▶ [DESCRIPTION OF THE TASK]: Every line of the data is to be retyped exactly.
(RECORDS SUPPLIED begins)
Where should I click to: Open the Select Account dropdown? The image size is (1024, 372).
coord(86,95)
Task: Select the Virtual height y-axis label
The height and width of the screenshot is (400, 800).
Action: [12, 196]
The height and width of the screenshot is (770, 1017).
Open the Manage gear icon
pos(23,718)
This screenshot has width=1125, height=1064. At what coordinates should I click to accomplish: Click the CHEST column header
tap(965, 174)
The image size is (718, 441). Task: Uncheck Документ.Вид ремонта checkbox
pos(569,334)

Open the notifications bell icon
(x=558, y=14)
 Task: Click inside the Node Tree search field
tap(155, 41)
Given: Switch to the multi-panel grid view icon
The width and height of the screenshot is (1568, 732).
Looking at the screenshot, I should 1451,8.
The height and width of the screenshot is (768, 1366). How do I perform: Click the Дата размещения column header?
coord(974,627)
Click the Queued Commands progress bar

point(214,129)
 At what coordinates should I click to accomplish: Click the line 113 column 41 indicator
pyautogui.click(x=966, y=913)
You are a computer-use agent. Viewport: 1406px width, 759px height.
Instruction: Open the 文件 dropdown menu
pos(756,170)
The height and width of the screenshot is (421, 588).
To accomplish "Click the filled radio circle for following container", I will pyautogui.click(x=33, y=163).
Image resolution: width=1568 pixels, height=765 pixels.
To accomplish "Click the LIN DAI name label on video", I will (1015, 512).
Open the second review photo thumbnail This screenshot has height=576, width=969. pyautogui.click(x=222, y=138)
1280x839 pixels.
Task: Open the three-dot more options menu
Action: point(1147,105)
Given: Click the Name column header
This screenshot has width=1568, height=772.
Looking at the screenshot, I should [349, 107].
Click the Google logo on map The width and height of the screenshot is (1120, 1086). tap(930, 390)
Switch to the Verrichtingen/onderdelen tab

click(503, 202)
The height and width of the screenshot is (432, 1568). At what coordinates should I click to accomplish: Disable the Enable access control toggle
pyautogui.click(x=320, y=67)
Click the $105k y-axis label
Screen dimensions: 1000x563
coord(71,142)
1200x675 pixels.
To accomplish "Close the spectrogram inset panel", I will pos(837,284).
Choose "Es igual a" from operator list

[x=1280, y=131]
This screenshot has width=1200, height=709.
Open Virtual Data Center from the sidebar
(RECORDS SUPPLIED ends)
▶ [RESPONSE TO THIS EXERCISE]:
Where should I click to: Open the Select Account dropdown? The image size is (1024, 372).
coord(86,95)
Task: Select the Virtual height y-axis label
The height and width of the screenshot is (400, 800).
Action: [12, 196]
The height and width of the screenshot is (770, 1017).
Open the Manage gear icon
pos(23,718)
This screenshot has width=1125, height=1064. At what coordinates should I click to accomplish: Click the CHEST column header
tap(965, 174)
The image size is (718, 441). Task: Uncheck Документ.Вид ремонта checkbox
pos(569,334)

Open the notifications bell icon
(x=558, y=14)
 Task: Click inside the Node Tree search field
tap(155, 41)
Given: Switch to the multi-panel grid view icon
The width and height of the screenshot is (1568, 732).
Looking at the screenshot, I should 1451,8.
The height and width of the screenshot is (768, 1366). How do I perform: Click the Дата размещения column header?
coord(974,627)
Click the Queued Commands progress bar

point(214,129)
 At what coordinates should I click to accomplish: Click the line 113 column 41 indicator
pyautogui.click(x=966, y=913)
You are a computer-use agent. Viewport: 1406px width, 759px height.
Instruction: Open the 文件 dropdown menu
pos(756,170)
The height and width of the screenshot is (421, 588).
To accomplish "Click the filled radio circle for following container", I will pyautogui.click(x=33, y=163).
Image resolution: width=1568 pixels, height=765 pixels.
To accomplish "Click the LIN DAI name label on video", I will (1015, 512).
Open the second review photo thumbnail This screenshot has height=576, width=969. pyautogui.click(x=222, y=138)
1280x839 pixels.
Task: Open the three-dot more options menu
Action: point(1147,105)
Given: Click the Name column header
This screenshot has width=1568, height=772.
Looking at the screenshot, I should [349, 107].
Click the Google logo on map The width and height of the screenshot is (1120, 1086). tap(930, 390)
Switch to the Verrichtingen/onderdelen tab

click(503, 202)
The height and width of the screenshot is (432, 1568). At what coordinates should I click to accomplish: Disable the Enable access control toggle
pyautogui.click(x=320, y=67)
Click the $105k y-axis label
Screen dimensions: 1000x563
coord(71,142)
1200x675 pixels.
To accomplish "Close the spectrogram inset panel", I will pos(837,284).
Choose "Es igual a" from operator list

[x=1280, y=131]
This screenshot has width=1200, height=709.
Open Virtual Data Center from the sidebar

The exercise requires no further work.